(begin)

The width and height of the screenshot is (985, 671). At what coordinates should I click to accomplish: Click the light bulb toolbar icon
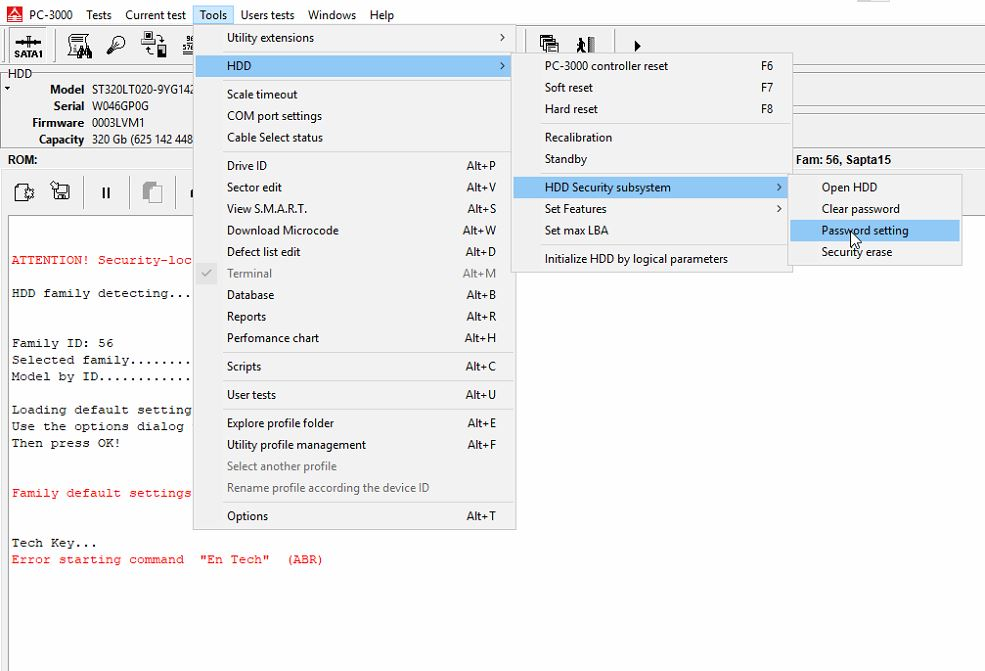[x=117, y=45]
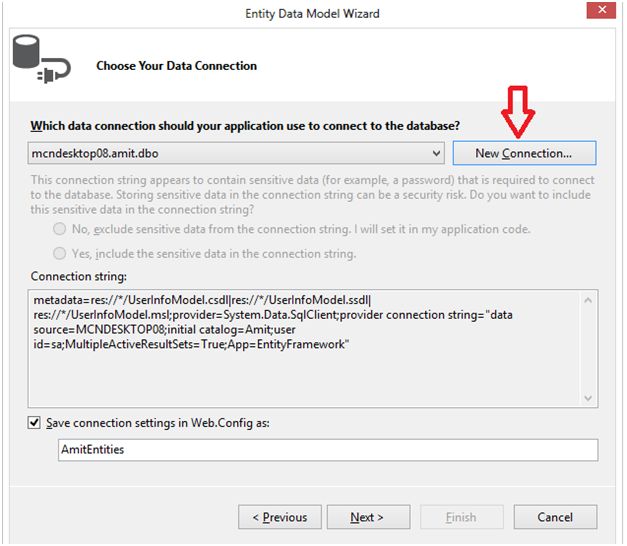Click the Choose Your Data Connection heading
The height and width of the screenshot is (546, 627).
coord(176,66)
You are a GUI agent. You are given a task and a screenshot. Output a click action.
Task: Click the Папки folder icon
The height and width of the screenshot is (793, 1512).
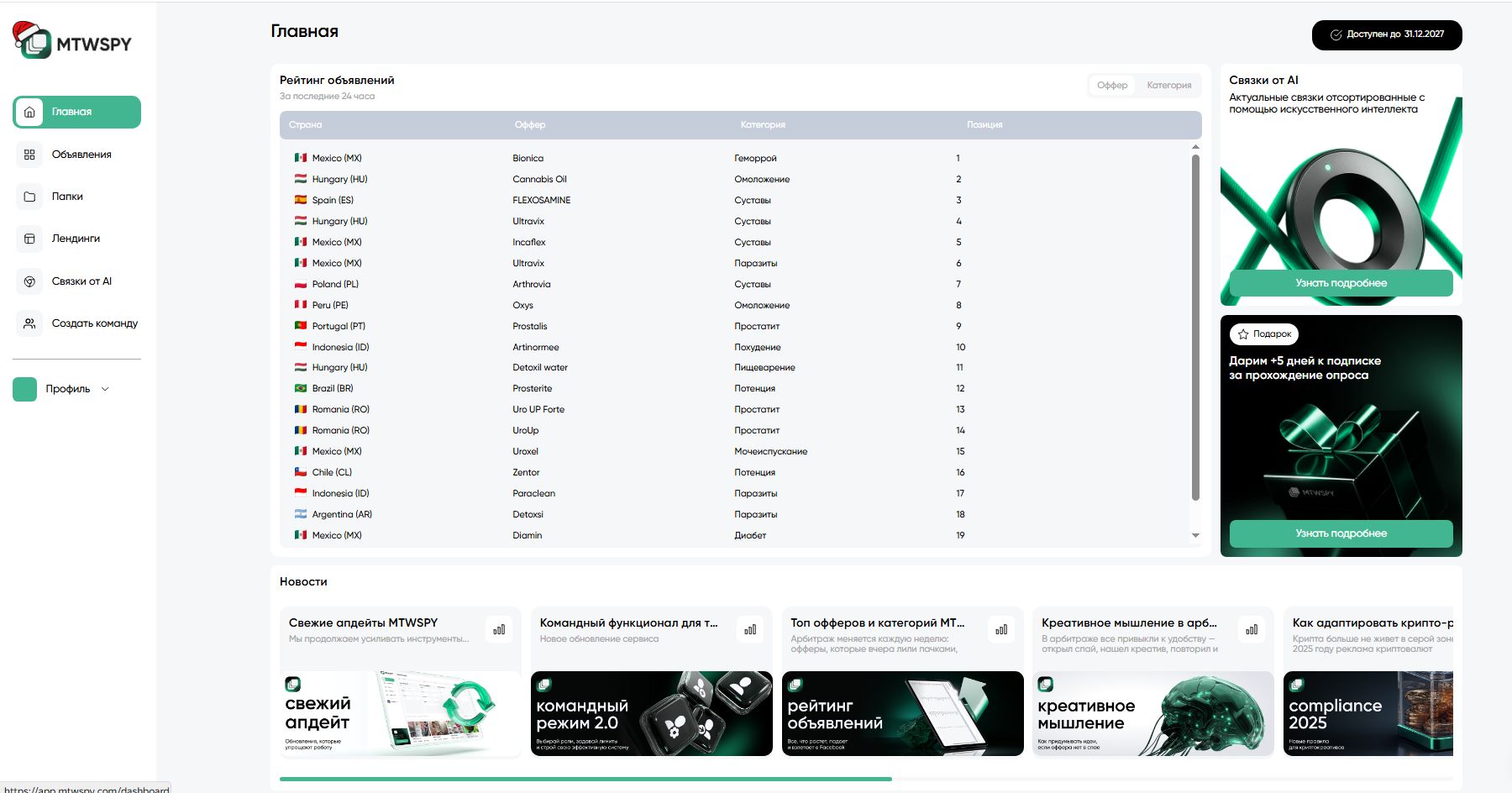pyautogui.click(x=29, y=197)
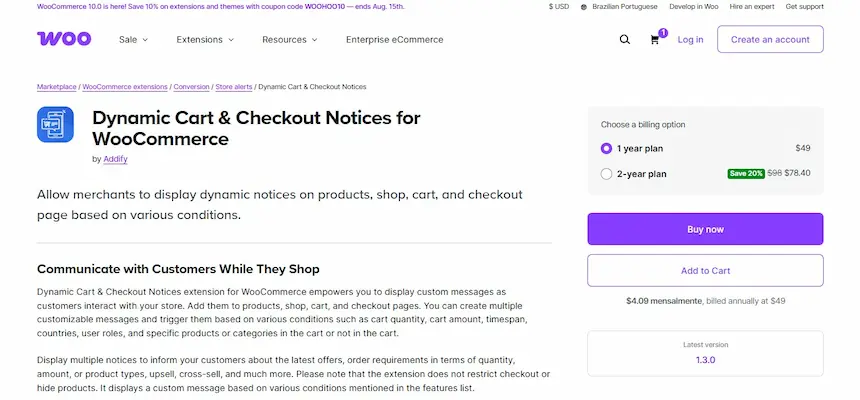This screenshot has height=400, width=860.
Task: Open the Log in link
Action: pyautogui.click(x=690, y=40)
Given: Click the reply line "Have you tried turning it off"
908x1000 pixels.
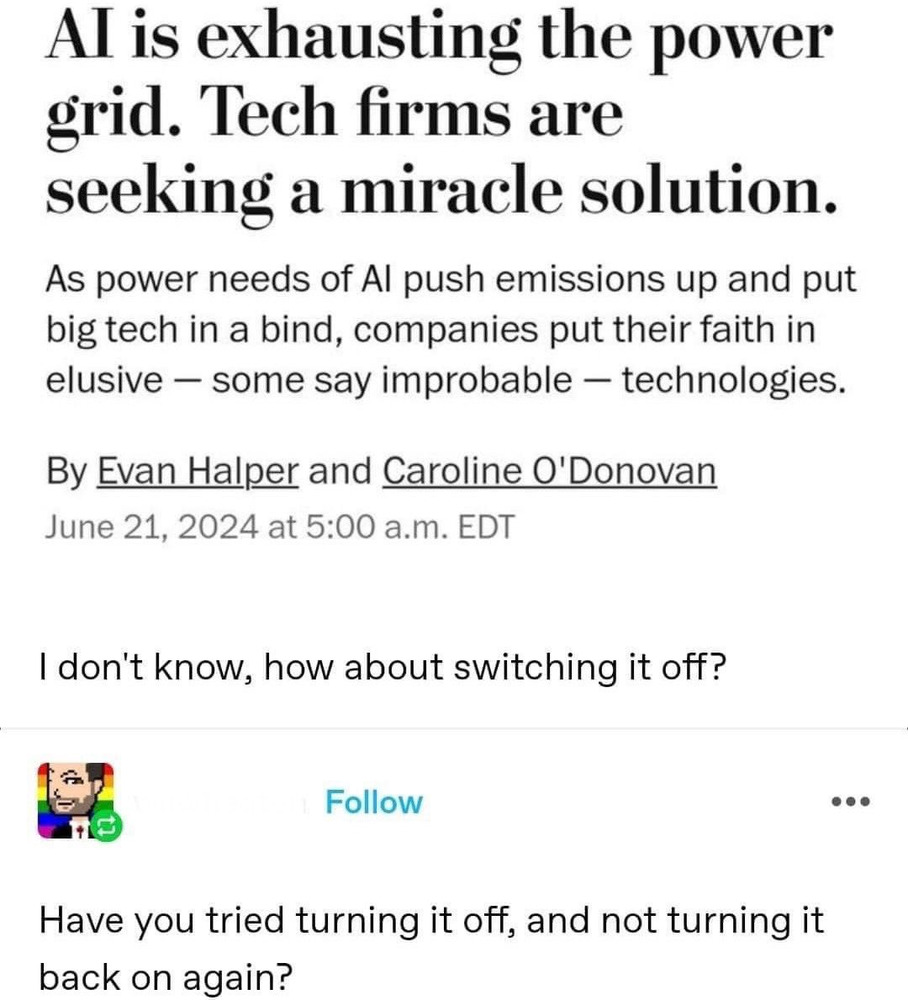Looking at the screenshot, I should pos(432,920).

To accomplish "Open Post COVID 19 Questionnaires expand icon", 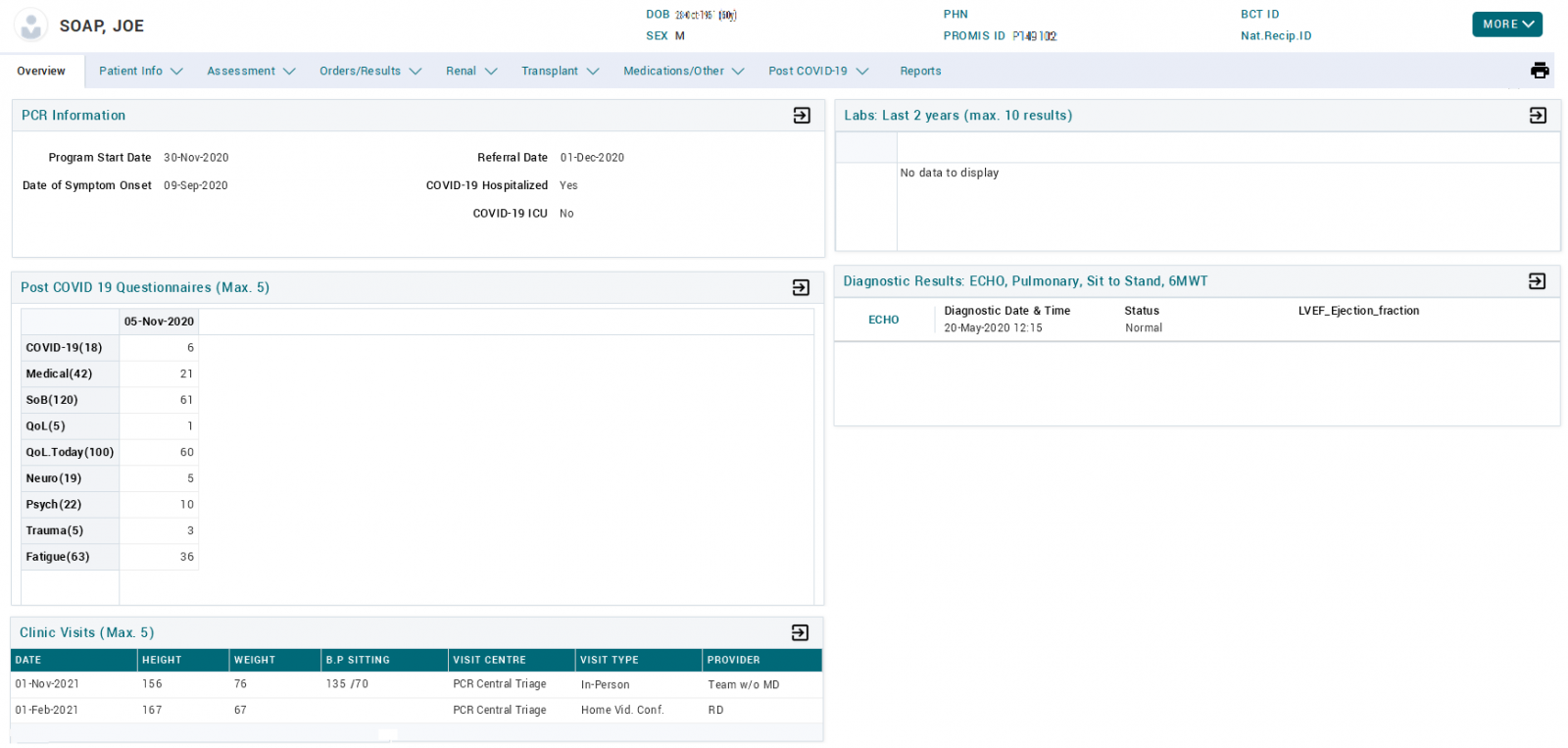I will pos(801,287).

(end)

Render everything from the start of the records down to the line containing "coord(176,66)" as a Markdown table with the columns Row and Line, skipping blank lines and leaving out the pictures.

— Reply —
| Row | Line |
|---|---|
| 1 | The width and height of the screenshot is (985, 671). At what coordinates should I click to accomplish: Click the light bulb toolbar icon |
| 2 | [x=117, y=45] |
| 3 | Click the Choose Your Data Connection heading |
| 4 | The height and width of the screenshot is (546, 627). |
| 5 | coord(176,66) |